Eomes and T‐bet co‐expression by donor stimulated CD8⁺T cells of kidney tx patients with no rejection

Next, we aimed to evaluate Eomes and T‐bet co‐expression in human renal allograft recipients with no rejection (Table 1). First, we evaluated the incidences of Eomes⁺CD8⁺T cells in patients before tx. No significant difference was observed in the intensity of Eomes expression (MFI), when compared to healthy controls (Supporting Information Fig. 3a). Similar to healthy volunteers, Eomes^hi CD8⁺T cells comprised significantly higher incidences of T‐bet⁺ cells (P < 0.05) than Eomes^‐/lo CD8⁺T cells (Supporting Information Fig. 3b). Following allo‐stimulation, within the proliferating T‐bet^‐/lo or T‐bet^hi populations, higher Eomes expression also correlated with a higher incidence of IFNγ⁺TNFα⁺ cells (Supporting Information Fig. 3c). These data indicate that, in patients with end stage renal disease, the effector phenotype of Eomes⁺CD8⁺T cells is similar to that of healthy controls.

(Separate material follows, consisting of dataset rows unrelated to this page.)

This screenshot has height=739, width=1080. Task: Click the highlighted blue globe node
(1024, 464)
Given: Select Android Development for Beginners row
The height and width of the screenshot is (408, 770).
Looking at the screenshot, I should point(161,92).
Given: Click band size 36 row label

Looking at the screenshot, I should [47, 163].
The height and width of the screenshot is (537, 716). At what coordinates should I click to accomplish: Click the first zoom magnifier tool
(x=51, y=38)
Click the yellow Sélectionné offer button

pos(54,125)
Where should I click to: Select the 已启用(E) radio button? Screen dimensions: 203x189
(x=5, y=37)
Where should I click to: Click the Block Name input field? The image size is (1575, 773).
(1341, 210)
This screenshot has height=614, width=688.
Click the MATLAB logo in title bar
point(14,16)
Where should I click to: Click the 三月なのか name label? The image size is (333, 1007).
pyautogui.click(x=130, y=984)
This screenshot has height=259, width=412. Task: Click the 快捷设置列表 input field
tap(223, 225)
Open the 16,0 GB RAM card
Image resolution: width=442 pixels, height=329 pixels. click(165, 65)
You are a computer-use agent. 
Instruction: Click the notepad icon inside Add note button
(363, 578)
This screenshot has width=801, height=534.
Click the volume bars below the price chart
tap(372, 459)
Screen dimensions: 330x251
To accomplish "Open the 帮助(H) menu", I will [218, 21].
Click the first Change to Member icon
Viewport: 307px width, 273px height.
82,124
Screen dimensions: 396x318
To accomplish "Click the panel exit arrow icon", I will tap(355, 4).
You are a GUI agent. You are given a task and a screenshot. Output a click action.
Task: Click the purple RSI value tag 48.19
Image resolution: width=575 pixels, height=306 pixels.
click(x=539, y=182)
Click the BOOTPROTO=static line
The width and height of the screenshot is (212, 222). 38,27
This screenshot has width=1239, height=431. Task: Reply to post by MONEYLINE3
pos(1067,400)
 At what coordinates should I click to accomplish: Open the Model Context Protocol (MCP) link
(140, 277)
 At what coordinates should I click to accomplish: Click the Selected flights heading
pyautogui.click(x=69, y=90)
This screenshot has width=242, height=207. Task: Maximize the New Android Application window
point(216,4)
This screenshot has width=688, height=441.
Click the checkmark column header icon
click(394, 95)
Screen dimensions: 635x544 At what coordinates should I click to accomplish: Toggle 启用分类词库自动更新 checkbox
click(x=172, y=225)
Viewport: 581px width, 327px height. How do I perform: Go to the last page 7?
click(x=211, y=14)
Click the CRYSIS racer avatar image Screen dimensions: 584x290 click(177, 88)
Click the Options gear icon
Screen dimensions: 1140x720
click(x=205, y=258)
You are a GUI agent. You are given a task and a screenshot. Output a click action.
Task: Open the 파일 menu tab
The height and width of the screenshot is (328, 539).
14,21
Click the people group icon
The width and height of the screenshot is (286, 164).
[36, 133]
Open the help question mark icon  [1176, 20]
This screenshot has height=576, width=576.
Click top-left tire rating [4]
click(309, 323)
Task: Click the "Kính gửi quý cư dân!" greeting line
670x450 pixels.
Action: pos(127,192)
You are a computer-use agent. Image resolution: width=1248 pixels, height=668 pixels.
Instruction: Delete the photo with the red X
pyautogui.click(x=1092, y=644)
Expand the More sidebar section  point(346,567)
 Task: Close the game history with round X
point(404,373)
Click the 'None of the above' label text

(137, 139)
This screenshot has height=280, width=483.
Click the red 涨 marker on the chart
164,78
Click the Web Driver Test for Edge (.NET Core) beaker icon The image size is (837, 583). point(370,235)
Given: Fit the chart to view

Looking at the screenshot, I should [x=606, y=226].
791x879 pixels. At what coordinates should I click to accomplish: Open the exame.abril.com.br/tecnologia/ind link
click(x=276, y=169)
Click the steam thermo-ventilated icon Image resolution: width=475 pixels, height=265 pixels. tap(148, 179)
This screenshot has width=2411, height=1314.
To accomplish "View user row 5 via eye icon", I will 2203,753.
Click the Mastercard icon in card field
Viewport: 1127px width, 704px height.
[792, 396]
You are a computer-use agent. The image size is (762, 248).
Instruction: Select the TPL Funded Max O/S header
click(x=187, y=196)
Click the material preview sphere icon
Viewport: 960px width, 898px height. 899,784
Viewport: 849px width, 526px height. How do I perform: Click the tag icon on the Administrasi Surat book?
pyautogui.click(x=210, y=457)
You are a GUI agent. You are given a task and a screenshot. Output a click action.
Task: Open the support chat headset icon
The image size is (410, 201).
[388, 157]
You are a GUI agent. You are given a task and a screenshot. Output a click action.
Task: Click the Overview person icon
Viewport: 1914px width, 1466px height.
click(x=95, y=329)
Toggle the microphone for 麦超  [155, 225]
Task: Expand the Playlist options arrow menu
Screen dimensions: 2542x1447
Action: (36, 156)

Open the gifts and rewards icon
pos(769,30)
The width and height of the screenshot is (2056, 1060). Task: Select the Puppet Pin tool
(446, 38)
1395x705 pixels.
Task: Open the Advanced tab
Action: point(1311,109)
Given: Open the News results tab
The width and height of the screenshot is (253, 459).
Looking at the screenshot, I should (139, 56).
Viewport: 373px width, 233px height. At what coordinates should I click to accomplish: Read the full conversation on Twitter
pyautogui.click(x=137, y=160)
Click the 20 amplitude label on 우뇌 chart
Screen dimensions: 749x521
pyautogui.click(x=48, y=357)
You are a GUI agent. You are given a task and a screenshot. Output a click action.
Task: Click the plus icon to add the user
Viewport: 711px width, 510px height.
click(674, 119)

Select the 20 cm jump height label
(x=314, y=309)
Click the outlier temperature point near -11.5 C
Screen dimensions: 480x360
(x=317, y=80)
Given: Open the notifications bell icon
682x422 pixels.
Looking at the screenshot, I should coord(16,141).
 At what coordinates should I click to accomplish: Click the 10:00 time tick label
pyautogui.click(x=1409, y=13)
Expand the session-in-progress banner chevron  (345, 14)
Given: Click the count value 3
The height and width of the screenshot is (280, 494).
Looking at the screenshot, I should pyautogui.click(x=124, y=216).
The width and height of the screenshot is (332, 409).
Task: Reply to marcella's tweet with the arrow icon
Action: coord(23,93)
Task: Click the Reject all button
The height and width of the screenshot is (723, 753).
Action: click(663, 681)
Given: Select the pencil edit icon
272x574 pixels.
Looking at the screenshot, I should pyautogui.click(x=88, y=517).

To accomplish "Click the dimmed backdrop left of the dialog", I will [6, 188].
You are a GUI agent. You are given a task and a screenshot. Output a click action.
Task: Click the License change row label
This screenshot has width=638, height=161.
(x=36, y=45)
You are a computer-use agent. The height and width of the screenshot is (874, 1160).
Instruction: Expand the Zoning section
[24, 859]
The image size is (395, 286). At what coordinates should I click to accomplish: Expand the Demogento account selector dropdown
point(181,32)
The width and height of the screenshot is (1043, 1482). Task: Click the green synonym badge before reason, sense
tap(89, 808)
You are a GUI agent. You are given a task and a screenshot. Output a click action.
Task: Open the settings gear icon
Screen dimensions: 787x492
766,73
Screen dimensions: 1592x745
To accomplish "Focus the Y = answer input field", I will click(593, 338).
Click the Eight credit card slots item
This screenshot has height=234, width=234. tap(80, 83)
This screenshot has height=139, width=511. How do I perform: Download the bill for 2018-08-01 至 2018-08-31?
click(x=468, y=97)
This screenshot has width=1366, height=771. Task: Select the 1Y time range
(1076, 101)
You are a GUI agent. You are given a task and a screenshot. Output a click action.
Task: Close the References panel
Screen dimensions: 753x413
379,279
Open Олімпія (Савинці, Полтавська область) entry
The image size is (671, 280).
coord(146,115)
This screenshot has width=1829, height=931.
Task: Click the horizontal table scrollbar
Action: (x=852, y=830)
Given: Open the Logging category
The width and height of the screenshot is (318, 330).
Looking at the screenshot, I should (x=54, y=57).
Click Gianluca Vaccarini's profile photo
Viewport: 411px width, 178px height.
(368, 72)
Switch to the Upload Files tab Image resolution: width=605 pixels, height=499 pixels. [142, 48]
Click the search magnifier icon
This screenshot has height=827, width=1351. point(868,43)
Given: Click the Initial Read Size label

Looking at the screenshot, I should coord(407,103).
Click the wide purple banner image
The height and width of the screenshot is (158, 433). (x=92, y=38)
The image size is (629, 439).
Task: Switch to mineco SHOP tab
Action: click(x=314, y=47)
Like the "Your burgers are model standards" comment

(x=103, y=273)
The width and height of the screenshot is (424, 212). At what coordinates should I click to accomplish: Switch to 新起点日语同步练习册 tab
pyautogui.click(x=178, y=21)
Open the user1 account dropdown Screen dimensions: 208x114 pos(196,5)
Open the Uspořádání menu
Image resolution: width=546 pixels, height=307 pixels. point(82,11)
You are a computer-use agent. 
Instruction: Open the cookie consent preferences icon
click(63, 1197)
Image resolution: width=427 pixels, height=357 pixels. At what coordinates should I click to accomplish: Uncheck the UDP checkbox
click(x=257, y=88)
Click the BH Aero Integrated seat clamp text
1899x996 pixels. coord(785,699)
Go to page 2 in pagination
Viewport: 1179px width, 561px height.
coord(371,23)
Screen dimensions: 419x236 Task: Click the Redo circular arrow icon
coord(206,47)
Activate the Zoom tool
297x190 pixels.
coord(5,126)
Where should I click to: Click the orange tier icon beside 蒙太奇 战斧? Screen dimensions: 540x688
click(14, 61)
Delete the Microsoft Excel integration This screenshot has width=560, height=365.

Next, we determined the kinetics of Eomes and T‐bet expression by donor (allo)‐ reactive CD8⁺T cells in renal allograft recipients with no rejection, before and after tx. In these experiments, proliferation of donor‐stimulated CD8⁺T cells was only observed in post‐tx samples obtained from 6/11 patients. In 5/11 patient samples, no proliferation of donor‐stimulated CD8⁺T cells was observed. Both proliferating and non‐proliferating Eomes^hi CD8⁺T cells were similar in regards to their effector phenotype, i.e. the incidence of the IFNγ⁺TNFα⁺ cells (Supporting Information Fig. 1). Hence, total CD8⁺T cells were examined after coculture with donor cells (n = 11). Eomes^hiT‐bet^hi, Eomes^hiT‐bet^‐/lo and Eomes^‐/loT‐bet^hi CD8⁺T cell subsets were evaluated (Fig. 6a). In donor‐stimulated recipient CD8⁺T cells (Fig. 6b), no significant changes were observed in the incidence of the Eomes^hiT‐bet^hi subset after tx, compared with before tx. The Eomes^hiT‐bet^‐/lo CD8⁺T cell subset was increased significantly 1 month (P < 0.05) and 3 months (P < 0.05) post‐tx, while the Eomes^‐/loT‐bet^hi subset was reduced significantly (P < 0.05) 1 month after tx. In MLR experiments where proliferation was observed (6/11), proliferating CD8⁺T cells exhibited similar incidences of Eomes^hiT‐bet^hi, Eomes^hiT‐bet^‐/lo and Eomes^‐/loT‐bet^hi CD8⁺T cell subsets before and after tx (not shown).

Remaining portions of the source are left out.